Keeping an Art Deco printing plant administration building out of harm's way while a $100-million museum is built under, in and around it requires some fancy falsework and delicate footwork. In October, crews at the University of California, Berkeley site finished installing a "body brace" on stilts to both protect the three-story shoe-box-like structure, which anchors one corner of the museum development, and to make room for new foundations and a new basement gallery space.

"The admin building is retained as a found object that is absorbed by the new construction and repurposed," says Ben Gilmartin, principal with Diller Scofidio + Renfo, New York City, design architect for the Berkeley Art Museum and Pacific Film Archive (BAM/PFA) project.

The repurposing is forcing some careful maneuvers on the part of the building team, led by San Francisco-based Plant Construction Co. For starters, the 125-ft x 37-ft admin building could not move during construction, so it needed propping in place. Complicating matters further, the old building shares a new mat foundation with the rest of the project. "Whatever temporary structure we put in place to hold the building [will] remain out of the way of the new foundations," says Dylan Berry, Plant's senior project manager.

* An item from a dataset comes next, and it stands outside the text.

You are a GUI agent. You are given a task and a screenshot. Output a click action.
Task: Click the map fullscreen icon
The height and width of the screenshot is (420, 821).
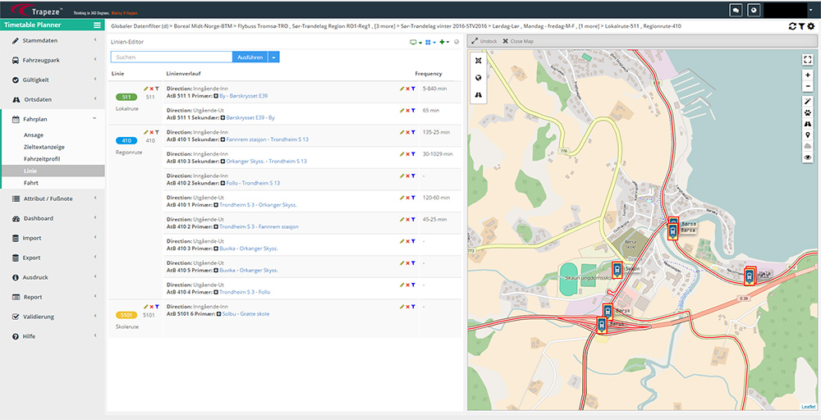808,59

Conventional internal shoring would have impeded construction of the 33,000-sq-ft mat, which is now complete. But the demand for zero movement and the unconventional shoring system prompted bidders to add a "fear factor" to their prices.

"There weren't a lot of bids on it because it's a scary piece of work, and frankly, not too many contractors could pull it off well," says Berry. "When bids came in for the shoring, they were—surprise—over budget."

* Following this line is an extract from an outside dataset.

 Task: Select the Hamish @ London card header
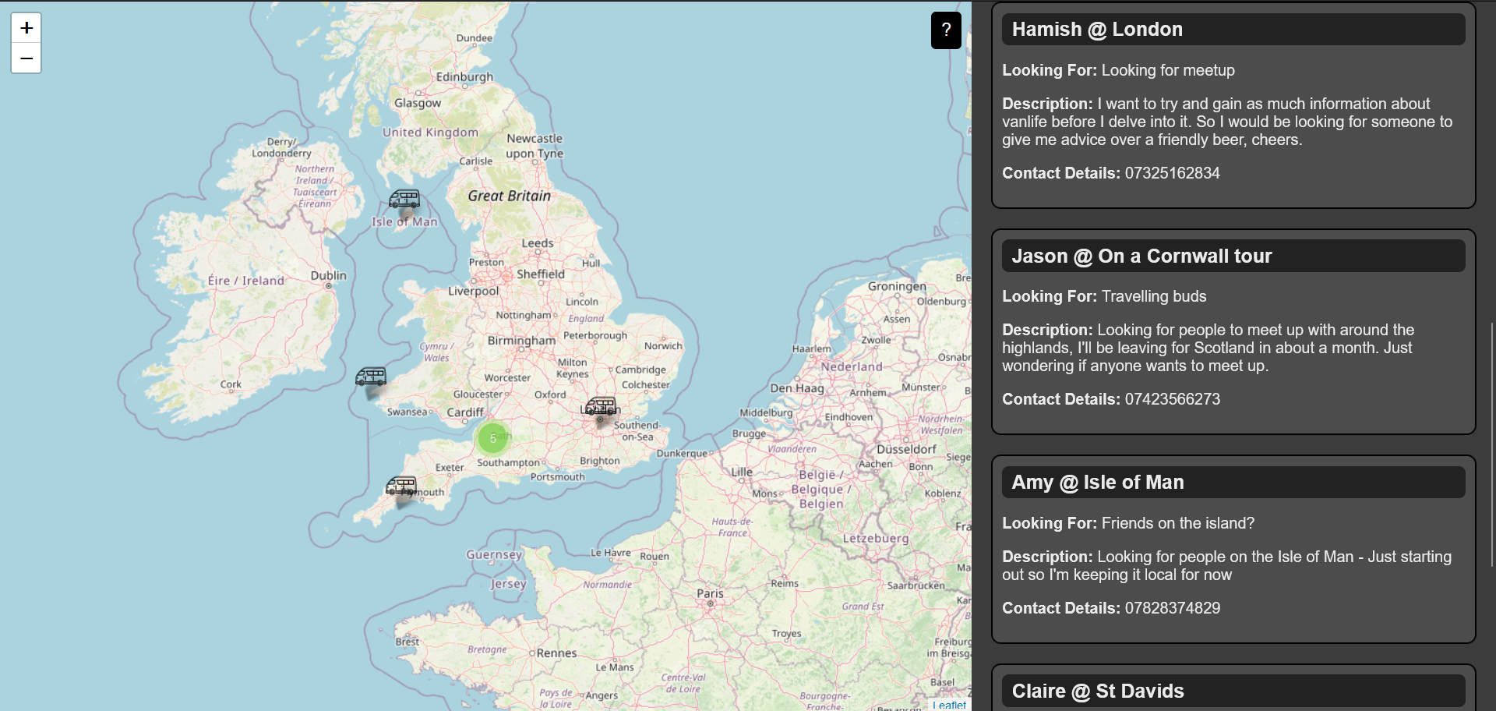click(x=1233, y=30)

As it turned out, Condon Johnson Associates in Oakland—the successful bidder—not only took on the challenge, it saved $250,000 by reusing steel from earlier jobs. The reuse of the steel helped bring the project back on budget.

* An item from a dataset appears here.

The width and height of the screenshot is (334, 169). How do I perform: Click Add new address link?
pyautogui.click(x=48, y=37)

Condon Johnson "provided measurements of all the material in the yard and said 'Make this work,'" says Andrew Scott, principal in charge for structural consultant Degenkolb Engineers, which engineered Plant's shoring scheme.

The falsework is a three-dimensional gridlike system of 3-ft-deep girders and columns that form a partial jungle gym-like frame through and around parts of the old building. The girder system, which props some areas and suspends others, bears on 70-ft-deep perimeter soldier piles. The horizontal components penetrate the building, spanning as much as 60 ft through opposite window openings. Workers installed most of the girders through the openings to avoid disturbing the architecture.

Since the needle girders were expected to deflect by 2 in. to 4 in. under load, Degenkolb had to find a way to keep the building from sagging with them. "We created an interesting sequence to jack [the girders] into place," Scott says. "We did it in a sequence to basically force that deflected shape into the girders but left the building as it was prior."